Exercise:
Give again, word for word, every line below from the one that has "[button] (1276, 61)" through the one that has "Who Can Install Toilets? (1242, 744)", both included, and no others.
──────── Dataset records
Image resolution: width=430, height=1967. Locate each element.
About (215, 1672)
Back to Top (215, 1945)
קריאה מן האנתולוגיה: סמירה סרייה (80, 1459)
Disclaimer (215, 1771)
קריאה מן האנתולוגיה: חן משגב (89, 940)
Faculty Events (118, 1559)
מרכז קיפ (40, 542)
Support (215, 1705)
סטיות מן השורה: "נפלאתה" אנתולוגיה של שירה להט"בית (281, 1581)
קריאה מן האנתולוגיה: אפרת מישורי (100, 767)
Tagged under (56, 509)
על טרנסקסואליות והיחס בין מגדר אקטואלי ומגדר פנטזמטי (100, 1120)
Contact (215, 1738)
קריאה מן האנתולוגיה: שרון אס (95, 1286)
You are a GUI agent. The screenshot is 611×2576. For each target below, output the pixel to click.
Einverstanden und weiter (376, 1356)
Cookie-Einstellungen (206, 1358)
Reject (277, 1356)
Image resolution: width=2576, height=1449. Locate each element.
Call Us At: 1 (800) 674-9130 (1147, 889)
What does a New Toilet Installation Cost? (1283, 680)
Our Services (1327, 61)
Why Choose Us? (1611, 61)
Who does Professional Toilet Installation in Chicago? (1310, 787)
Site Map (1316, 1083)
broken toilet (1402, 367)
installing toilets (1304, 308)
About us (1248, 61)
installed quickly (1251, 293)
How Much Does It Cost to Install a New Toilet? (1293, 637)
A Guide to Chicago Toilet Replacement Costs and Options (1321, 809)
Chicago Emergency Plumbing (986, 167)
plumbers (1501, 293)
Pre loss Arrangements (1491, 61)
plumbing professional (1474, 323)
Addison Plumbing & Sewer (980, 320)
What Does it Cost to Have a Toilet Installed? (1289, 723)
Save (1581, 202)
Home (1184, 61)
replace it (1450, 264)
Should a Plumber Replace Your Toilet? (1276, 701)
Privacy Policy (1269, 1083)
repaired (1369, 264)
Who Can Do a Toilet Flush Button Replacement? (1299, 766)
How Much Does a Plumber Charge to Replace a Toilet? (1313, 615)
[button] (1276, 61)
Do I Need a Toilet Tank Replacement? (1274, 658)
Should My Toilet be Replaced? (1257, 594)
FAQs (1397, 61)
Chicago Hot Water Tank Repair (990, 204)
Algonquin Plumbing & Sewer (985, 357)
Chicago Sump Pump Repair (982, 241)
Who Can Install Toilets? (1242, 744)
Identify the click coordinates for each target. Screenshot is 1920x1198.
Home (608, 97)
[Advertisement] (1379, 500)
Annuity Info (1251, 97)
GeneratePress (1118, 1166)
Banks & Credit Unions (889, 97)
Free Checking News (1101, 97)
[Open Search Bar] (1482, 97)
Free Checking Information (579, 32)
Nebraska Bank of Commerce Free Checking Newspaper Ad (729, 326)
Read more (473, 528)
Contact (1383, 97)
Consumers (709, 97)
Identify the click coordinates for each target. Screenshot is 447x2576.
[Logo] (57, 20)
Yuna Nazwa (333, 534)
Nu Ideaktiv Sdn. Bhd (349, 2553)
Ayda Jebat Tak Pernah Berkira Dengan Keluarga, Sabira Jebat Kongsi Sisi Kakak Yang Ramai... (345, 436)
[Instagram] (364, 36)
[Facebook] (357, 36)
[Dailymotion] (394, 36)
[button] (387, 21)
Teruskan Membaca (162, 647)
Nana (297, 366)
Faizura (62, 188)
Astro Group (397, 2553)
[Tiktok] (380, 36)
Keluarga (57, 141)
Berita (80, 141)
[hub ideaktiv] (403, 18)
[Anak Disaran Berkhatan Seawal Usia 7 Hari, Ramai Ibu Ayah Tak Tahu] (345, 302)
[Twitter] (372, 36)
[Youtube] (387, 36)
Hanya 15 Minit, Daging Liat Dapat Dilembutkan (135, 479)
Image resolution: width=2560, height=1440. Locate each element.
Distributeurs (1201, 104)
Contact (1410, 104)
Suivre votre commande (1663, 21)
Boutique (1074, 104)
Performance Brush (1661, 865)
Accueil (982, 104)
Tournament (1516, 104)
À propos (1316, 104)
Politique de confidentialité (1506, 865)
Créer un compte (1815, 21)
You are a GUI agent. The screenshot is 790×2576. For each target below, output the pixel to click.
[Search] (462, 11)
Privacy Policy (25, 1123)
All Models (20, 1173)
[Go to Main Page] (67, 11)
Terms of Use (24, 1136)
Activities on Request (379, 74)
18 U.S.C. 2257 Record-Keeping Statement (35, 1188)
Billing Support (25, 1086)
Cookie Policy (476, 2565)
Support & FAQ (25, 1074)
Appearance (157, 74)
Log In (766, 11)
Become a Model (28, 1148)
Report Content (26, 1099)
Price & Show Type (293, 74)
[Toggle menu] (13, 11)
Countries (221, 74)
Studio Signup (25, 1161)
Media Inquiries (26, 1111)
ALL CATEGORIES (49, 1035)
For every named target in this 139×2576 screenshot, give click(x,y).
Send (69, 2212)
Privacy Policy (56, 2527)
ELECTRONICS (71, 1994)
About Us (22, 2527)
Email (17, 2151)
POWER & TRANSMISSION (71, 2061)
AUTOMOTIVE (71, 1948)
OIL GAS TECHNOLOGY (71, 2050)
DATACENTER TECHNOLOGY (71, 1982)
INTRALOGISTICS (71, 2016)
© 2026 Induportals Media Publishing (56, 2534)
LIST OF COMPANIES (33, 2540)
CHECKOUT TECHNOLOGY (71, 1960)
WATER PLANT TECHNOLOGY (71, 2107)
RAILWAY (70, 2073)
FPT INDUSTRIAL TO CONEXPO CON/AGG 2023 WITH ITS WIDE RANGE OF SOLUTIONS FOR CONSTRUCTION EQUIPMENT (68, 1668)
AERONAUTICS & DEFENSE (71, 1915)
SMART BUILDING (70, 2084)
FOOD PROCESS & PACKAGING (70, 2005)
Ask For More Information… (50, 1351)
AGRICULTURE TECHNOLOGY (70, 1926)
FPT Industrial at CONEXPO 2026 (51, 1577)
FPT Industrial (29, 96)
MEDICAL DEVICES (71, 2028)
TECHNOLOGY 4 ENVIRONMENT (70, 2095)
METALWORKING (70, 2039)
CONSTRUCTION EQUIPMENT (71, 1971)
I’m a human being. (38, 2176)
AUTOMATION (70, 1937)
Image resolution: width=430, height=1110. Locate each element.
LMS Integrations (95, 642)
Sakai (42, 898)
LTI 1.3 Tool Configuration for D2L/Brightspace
────────────────
Exercise response:
[button] (1276, 61)
Do I Need a Toilet Tank Replacement? (1274, 658)
Should My Toilet be Replaced? (1257, 594)
FAQs (1397, 61)
Chicago Hot Water Tank Repair (990, 204)
Algonquin Plumbing & Sewer (985, 357)
Chicago Sump Pump Repair (982, 241)
Who Can Install Toilets? (1242, 744)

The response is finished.